## Testo del documento
————————

Alimentare ora un'altra guerra - questa volta contro l'Iraq - manipolando
con cinismo il dolore della gente, confezionandone le immagini per servizi
televisivi sponsorizzati da societa' che producono detersivi o scarpe
sportive, significa sminuire e svalutare il dolore, privarlo del  suo
significato. Quello a cui assistiamo e' una volgare ostentazione del
"business" del dolore, del commercio del dolore, il saccheggio perfino dei
sentimenti umani piu' intimi, a scopo politico. Che uno stato faccia questo
alla sua gente, e' una cosa terribile, violenta.
Forse non e' argomento abbastanza intelligente di cui parlare da un pubblico
palco, ma cio' di cui mi piacerebbe veramente parlare con voi e' la Perdita.
La Perdita ed il Perdere. Dolore, fallimento, disperazione, insensibilita',
incertezza, paura, la morte dei sentimenti, la morte dei sogni.
L'assolutamente implacabile, infinita, scontata ingiustizia del mondo.
Cosa significa per gli individui la perdita? Cosa significa per intere
culture, intere popolazioni che hanno imparato a vivere in sua costante
compagnia?
Dato che stiamo parlando  dell'11 settembre, forse e' giusto che ricordiamo
cosa significa quella data, non solo per chi ha perso i suoi cari in America
lo scorso anno, ma anche per coloro per cui, in altre parti del mondo,
quella data ha da lungo tempo un significato.
Questo scavare nella storia non vuole essere una accusa o una provocazione.
Vuole solo che sia condiviso il dolore della storia. Diradare un poco le
nebbie. Dire ai cittadini d'America nel modo piu' gentile ed umano:
"benvenuti nel mondo".
*
Ventinove anni fa, in Cile, l'11 settembre 1973, il generale Pinochet
rovescio' il governo eletto democraticamente di Salvador Allende, con un
colpo di stato appoggiato dalla CIA. "Al Cile non dovrebbe essere permesso
di diventare marxista solo perche' la sua gente e' irresponsabile" disse
Henry Kissinger, premio Nobel per la pace e allora segretario di stato degli
Stati Uniti.
Dopo il colpo di stato il presidente Allende fu trovato morto all'interno
del palazzo presidenziale. Se sia stato ucciso o se si sia suicidato non lo
sapremo mai. Nel regime di terrore che segui', furono uccise migliaia di
persone. Molti, piu' semplicemente, "scomparirono". Squadre armate
effettuarono esecuzioni pubbliche. In tutto il paese furono istituiti campi
di concentramento e camere di tortura. I morti furono sepolti nei pozzi
delle miniere o in tombe anonime.

————————

## Contenuto dei dati
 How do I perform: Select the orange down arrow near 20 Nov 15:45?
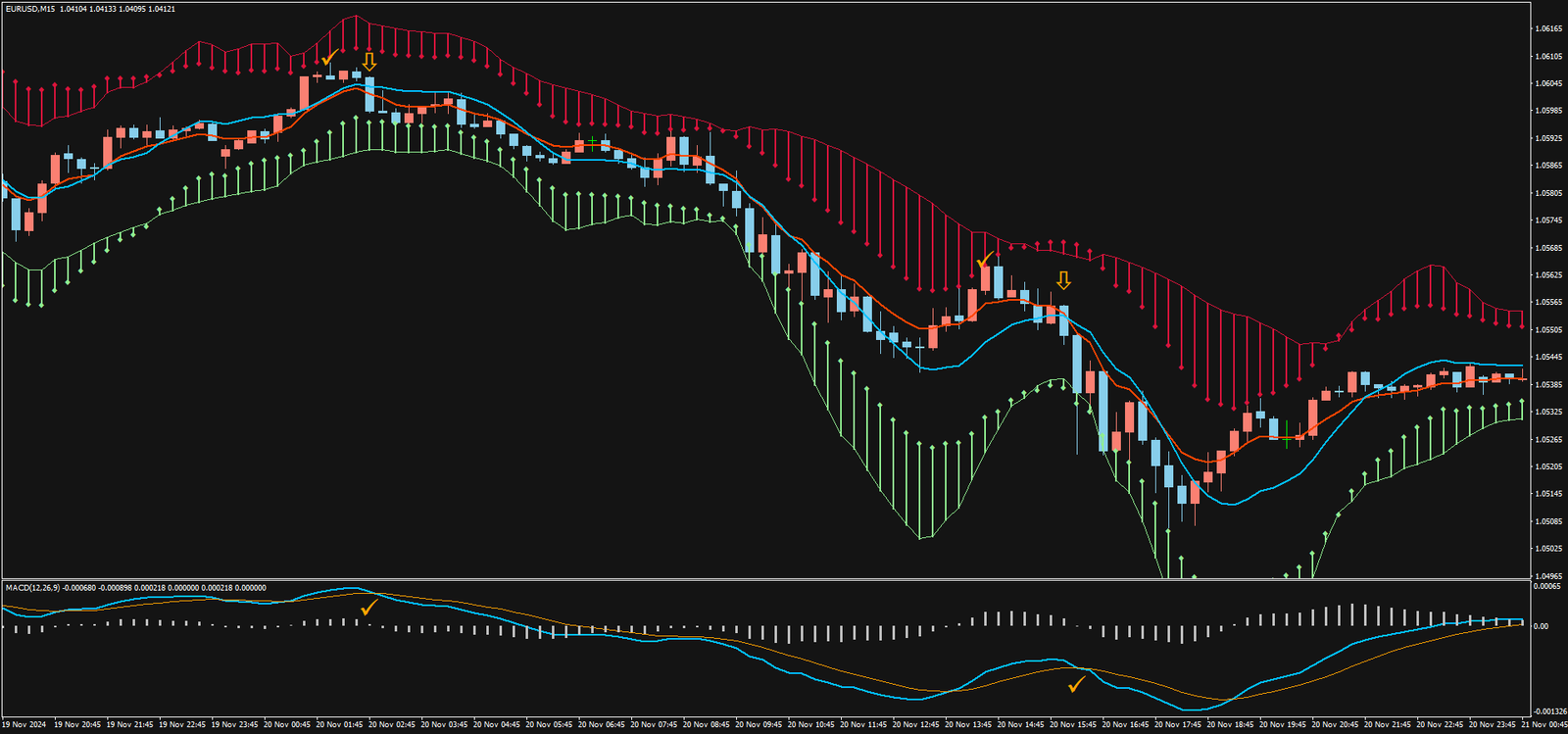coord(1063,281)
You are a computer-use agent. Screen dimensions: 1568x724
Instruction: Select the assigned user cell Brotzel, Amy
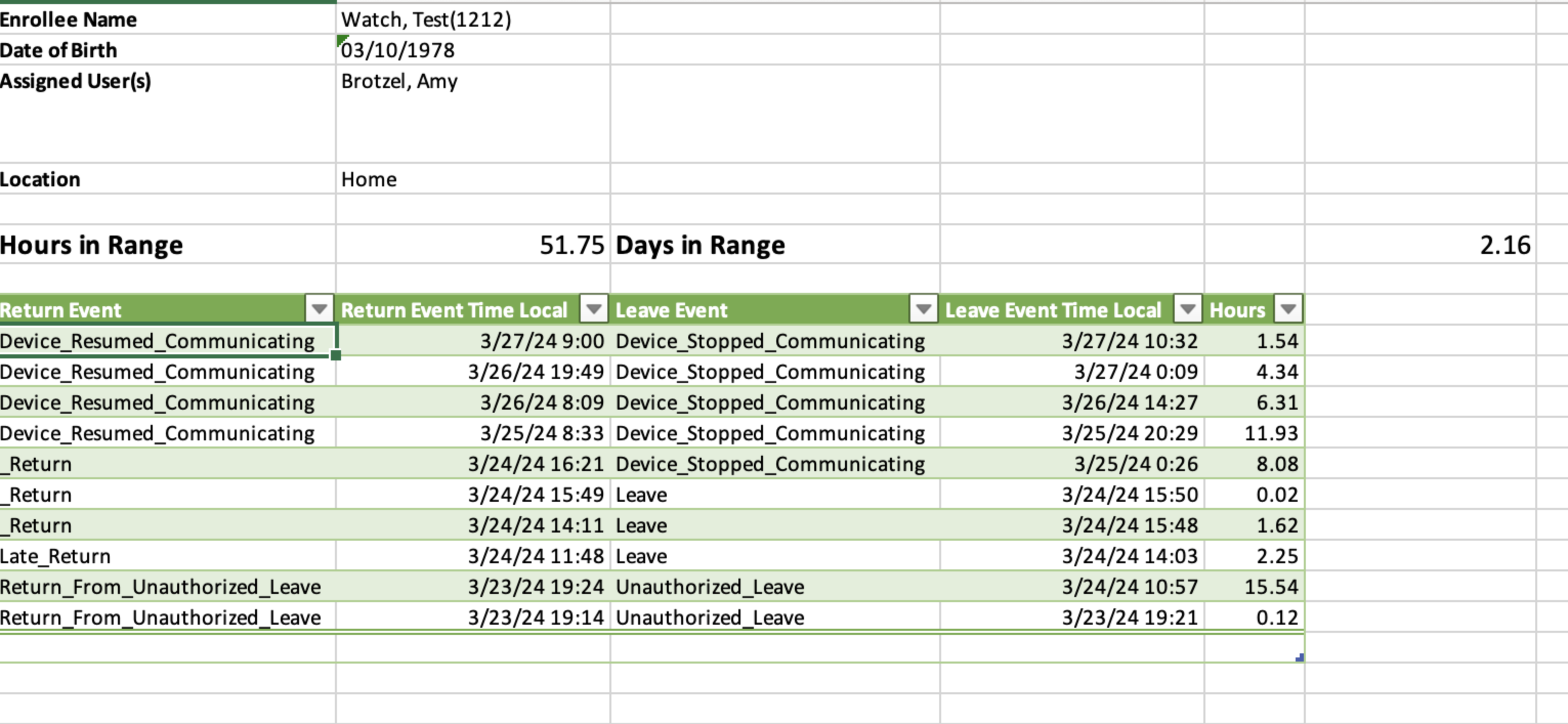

————————

## Esercizio breve 1
Quali persone sono citate per nome nel testo del documento? Elencale tutte.
## Esercizio breve 2
Traduci in inglese questa frase del testo del documento: "Questo scavare nella storia non vuole essere una accusa o una provocazione."

## Risposta corretta 1
- Pinochet
- Salvador Allende
- Henry Kissinger

## Risposta corretta 2
This digging into history is not meant to be an accusation or a provocation.